Amélie devient Casque d’or.
Les acteurs sont là, le décor est planté, le drame va commencer. Le 30 décembre 1901, Amélie et Leca descendent la rue Popincourt en direction du boulevard Voltaire. Il est 22h. Arrivés au niveau de la rue du Chemin Vert, ils sont attaqués par deux individus. Leca écope d’un coup de couteau à la tête. Il sort son flingue et tire, forçant les deux hommes à s’enfuir. Ils sont arrêtés : l’un d’eux n’est autre que Manda. Personne ne balance et personne n’avoue. Manda est relâché. Alors, va commencer à la Bastoche, une incroyable guerre entre les bandes d’Apaches des Orteaux et de la Popinc’. La bataille se déroule le 5 janvier 1902. A la sortie du bal d’Avron, les deux clans s’affrontent avec toutes les armes dont ils disposent : flingues, couteaux et haches ! Manda hurle « Tous sur Leca » qui écope de deux balles dans la poitrine. Puis, la bataille s’arrête, on ne s’achève pas entre apaches. Le 9 janvier 1902, la police vient interroger Leca.

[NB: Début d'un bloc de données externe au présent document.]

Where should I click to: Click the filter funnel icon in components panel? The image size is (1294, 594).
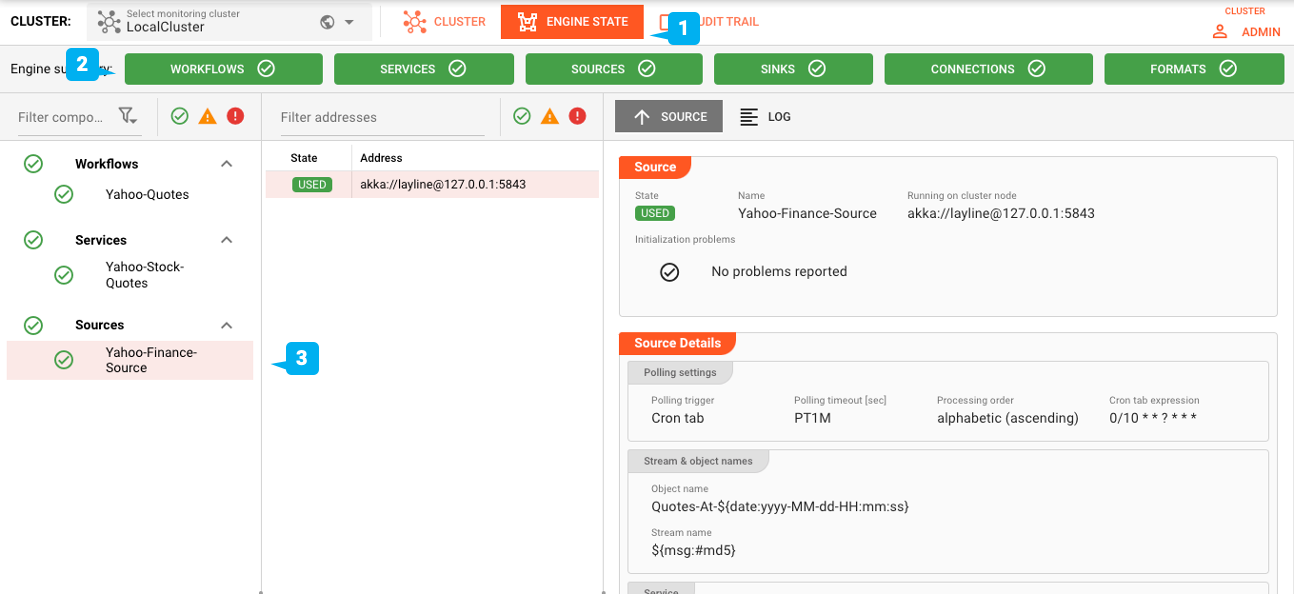128,117
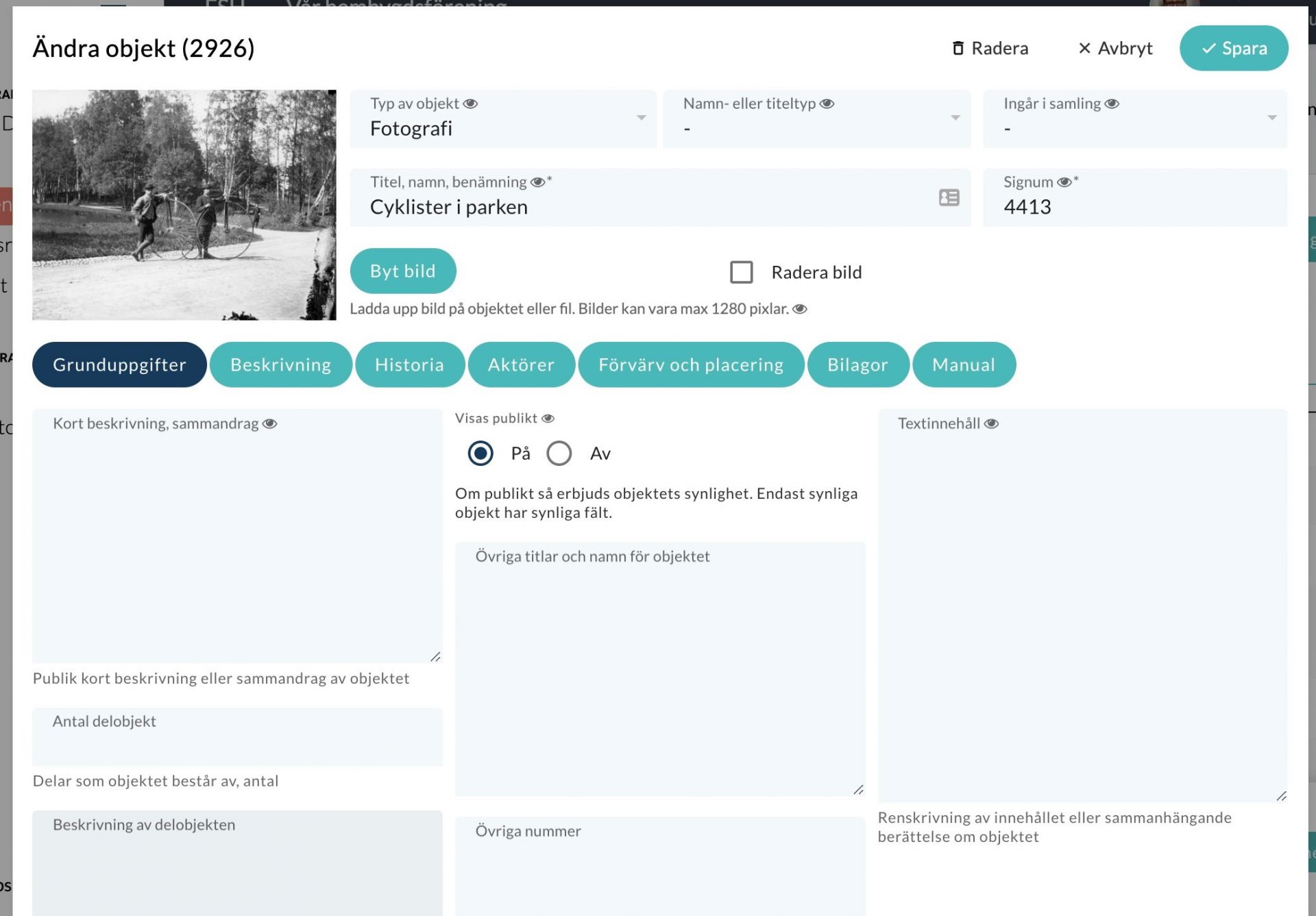Click eye icon next to Textinnehåll
Screen dimensions: 1316x916
tap(991, 424)
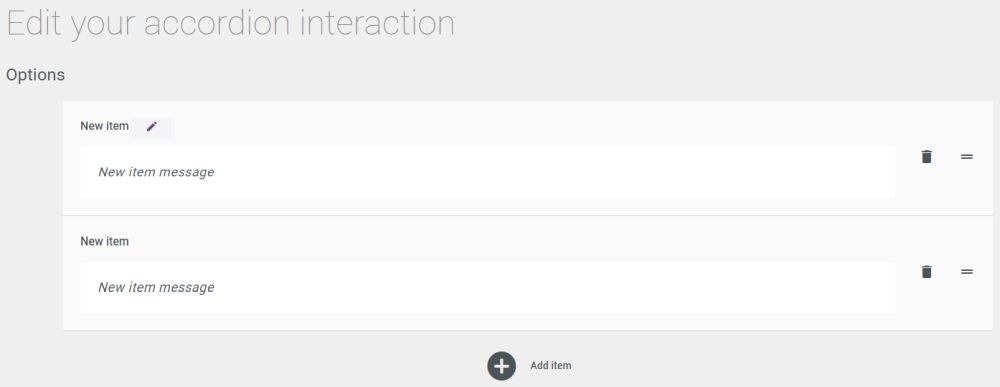This screenshot has height=387, width=1000.
Task: Delete the first accordion item with trash icon
Action: (x=927, y=156)
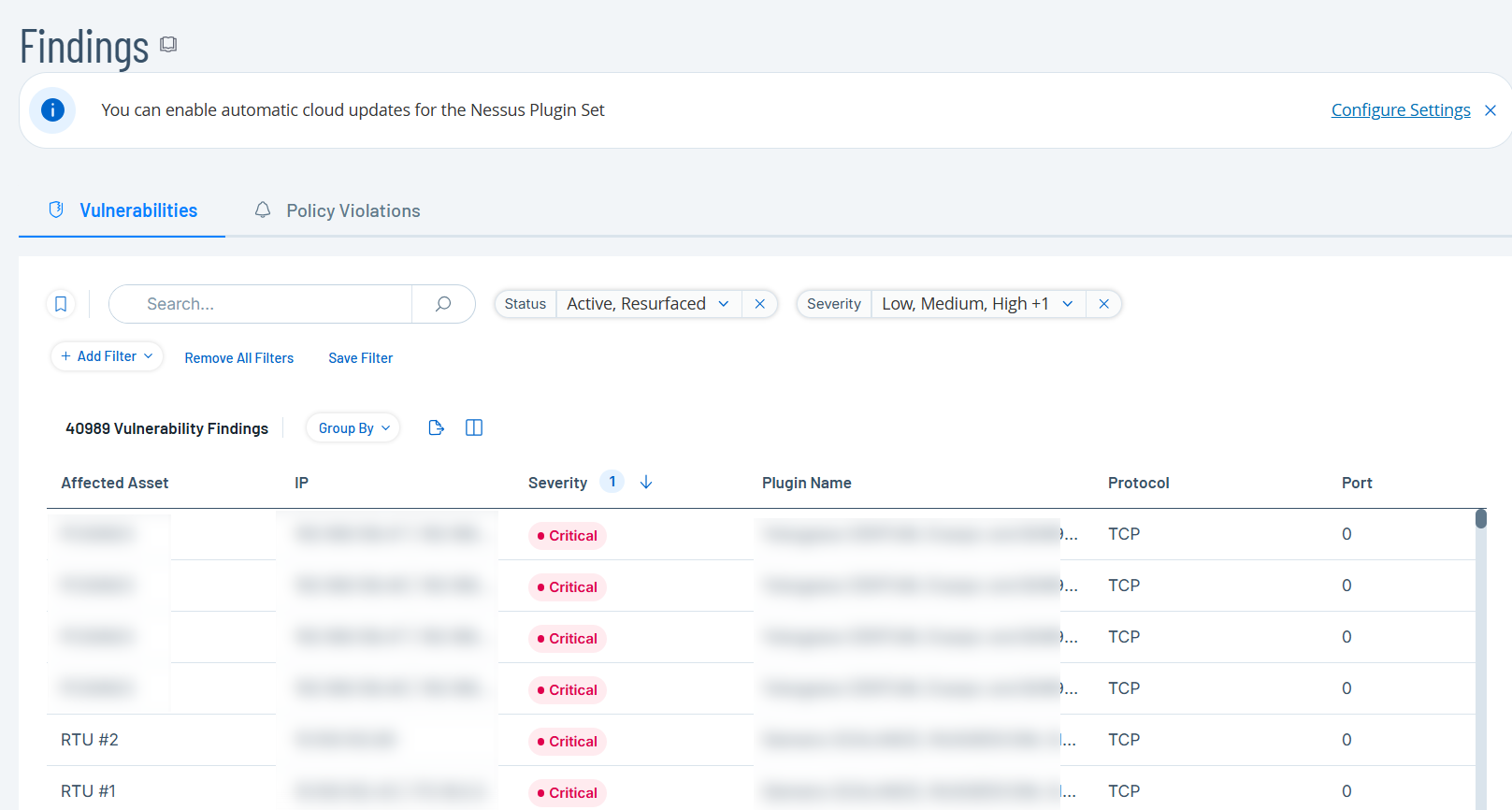Click the blue info icon in banner
Viewport: 1512px width, 810px height.
click(x=52, y=110)
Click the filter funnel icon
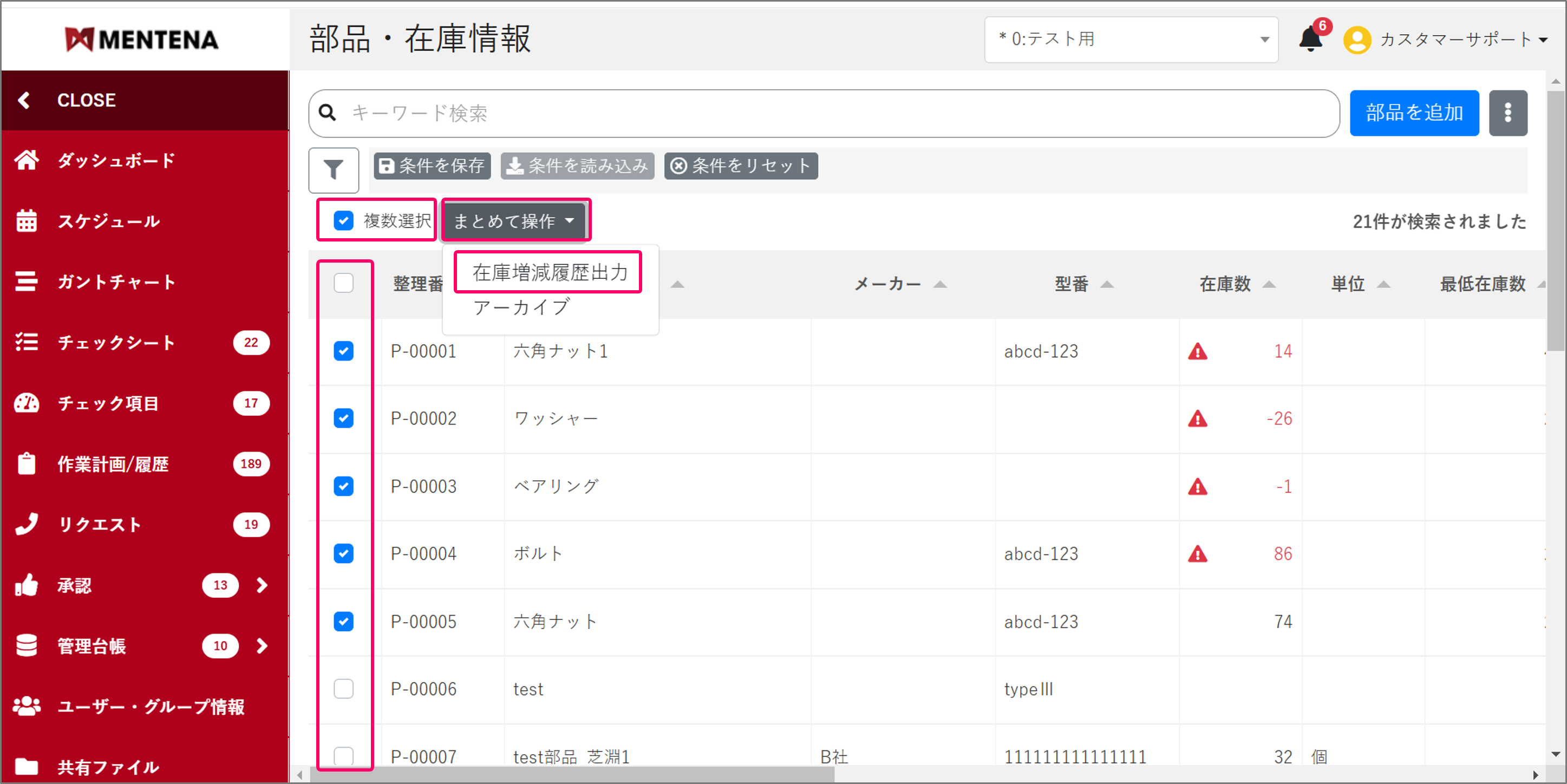 point(334,169)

Il dit ne pas connaître ses agresseurs ni ce qu’ils lui veulent. « Je suis totalement estranger à la bagarre [...] dont vous parlez. » A 15h, il sort de l’hôpital et monte dans une voiture avec Amélie et des membres de la bande. Rue de Bagnolet, le fiacre se fait attaquer : Leca est poignardé en pleine poitrine par Manda. Il est bon pour retourner à l’hôpital Tenon. Cette fois, Leca parle. Manda est arrêté. La police se décide à arrêter le meneur de la bande ainsi que ses hommes et, en prison, les langues se délient. Leca, devinant qu’on attend sa guérison, imminente, pour l’arrêter à son tour, juge qu’il est temps de s’enfuir. À sa sortie de l’hôpital, il s’éclipse en Belgique à la suite d’une bagarre qui, cette fois, a dégénéré et fait une victime. De son côté, Casque d’or change de quartier. Dorénavant; elle se prostitue place de la République. Aux assises du 31 mai 1902, au procès de Joseph Plaigneur, dit « Manda », Casque d’or parade en tailleur et affiche son succès. Manda est condamné aux travaux forcés à perpétuité. L’extravagante prostituée, que la justice n’a pas inquiétée, est pour sa part devenue célèbre. Le Paris des noceurs, toujours avide de sensationnalisme, s’est entiché de cette reine du trottoir pour laquelle des malfrats se sont battus à mort. Manda déclare lui-même devant les jurés :
« Nous nous sommes battus (…) parce que nous l’avons dans la peau ! ».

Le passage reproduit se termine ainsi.